Умножая в уме два примерно километра – длину узла – на восемнадцать, а потом приходя в тупик, на сколько же делить, отец Александр поспел к завтраку последним из могикан. Чашка кофе, этого наркотика с невинными глазами, выбила из него, как пробку из бутылки, остатки сонливости. Та-а-ак. Объявлять тревогу «человек за бортом», как пить дать, поздно. Надо складывать чемодан – скоро пребываем в Солунь. Палёв… Георгий Дмитрич… Пифагорыч! А его сочинения? Что он там вчера бормотал?
А ведь он вез на конференцию трактат… о реформах… шатаниях языческих. Это может быть интересно, то есть небезопасно… Опасно для церкви! Куда они теперь попадут? В какие руки?
Отец Александр посмотрел на свои, белые, припухлые, в ушах его громыхнуло эхо: «Руку!»

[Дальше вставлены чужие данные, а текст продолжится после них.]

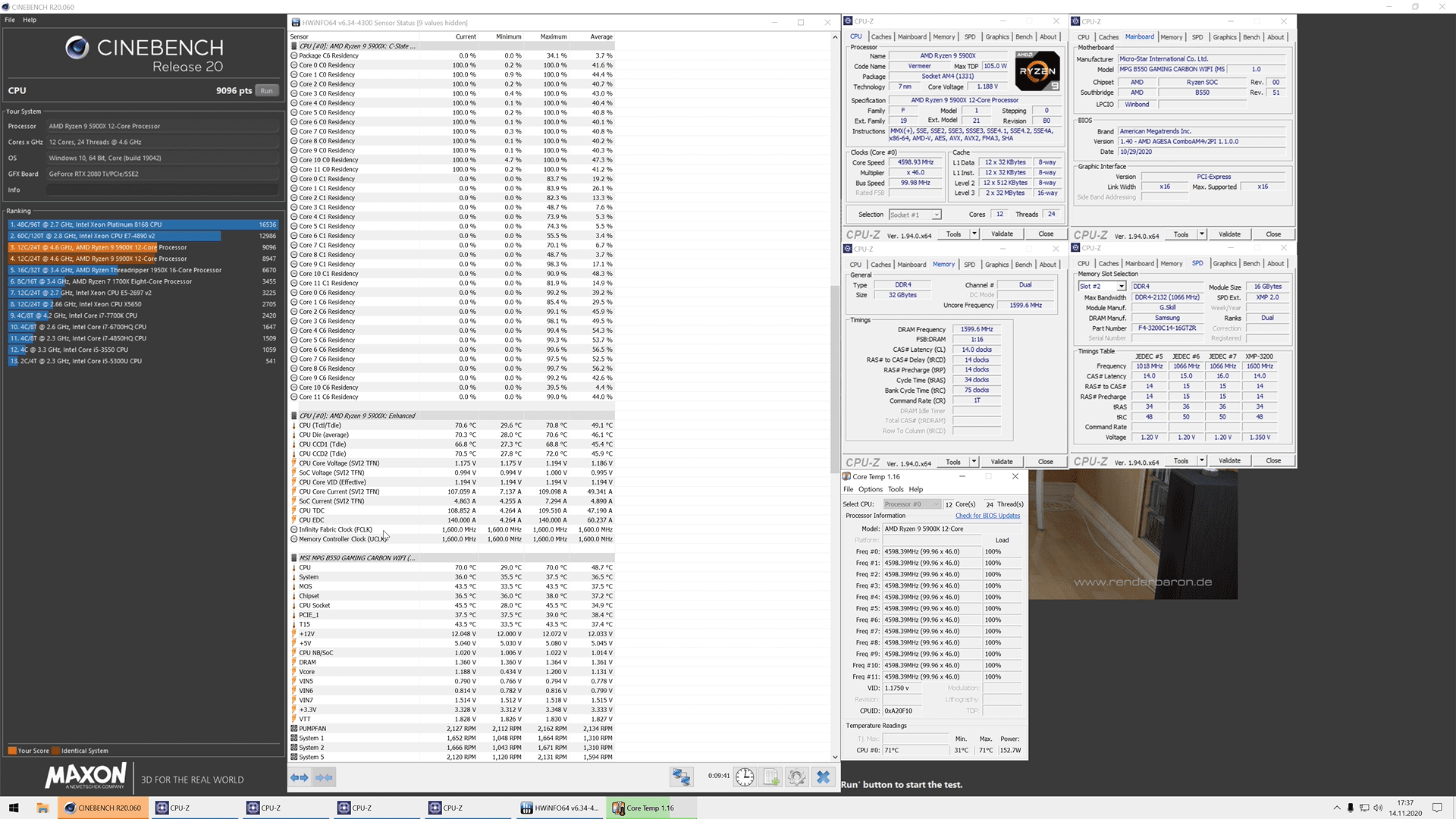Reset the HWiNFO clock timer icon
The width and height of the screenshot is (1456, 819).
[x=745, y=777]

Да спасла ли бы его рука? Подал бы, и сам бы опрокинулся в бездну. Разве удержать ему взрослого человека, пусть он и колет иной раз дрова? А как же попытка не пытка? Выходит, попытка-то – пытка, если она не совершена. Пытка угрызения. А «сам погибай, а-а-а?..» Да еретик, язычник – попу не товарищ. Еретиков жгли, язычники же христиан и мучили, и казнили. Детей малых не щадили, Веру, Надежду, Любовь, дочерей Софии, не пожалели, и ее саму, мать троих детей. За что же ему руку? Или он, отец Александр, не солдат армии добра в рясе? За что же руку смутьяну? Или священник, как лекарь, с той разницей, что лекарь лечит микстурами, не разбирая, злодей перед ним или Божий агнец, а священник милосердием? Но разве отсечь гнилой нарост, от которого пойдет гангрена по всей церкви, – не милосердие? О церкви он пекся, а не об отдельном утопающем. Он и тонул за свои грехи в помыслах… Не мог он, не велено подать руку такому! Да только доброе сердце не раздумывает перед совершением добра. «Руку!» – снова настигло слух отца Александра, он вздрогнул, отмахнулся («Тяжела ты, воля Господня»), открестился тройным знамением и направился в каюту Палёва. Там шумел пылесосом цветной стюард. Отец Александр зашел и поискал рукопись, где только возможно: на столе, в шкафу, под картиной, подушкой, в чемодане. Рукописи нигде не было. Он попытался выяснить у стюарда, не видал ли тот каких бумаг, но это все равно, что допрашивать безъязыкого.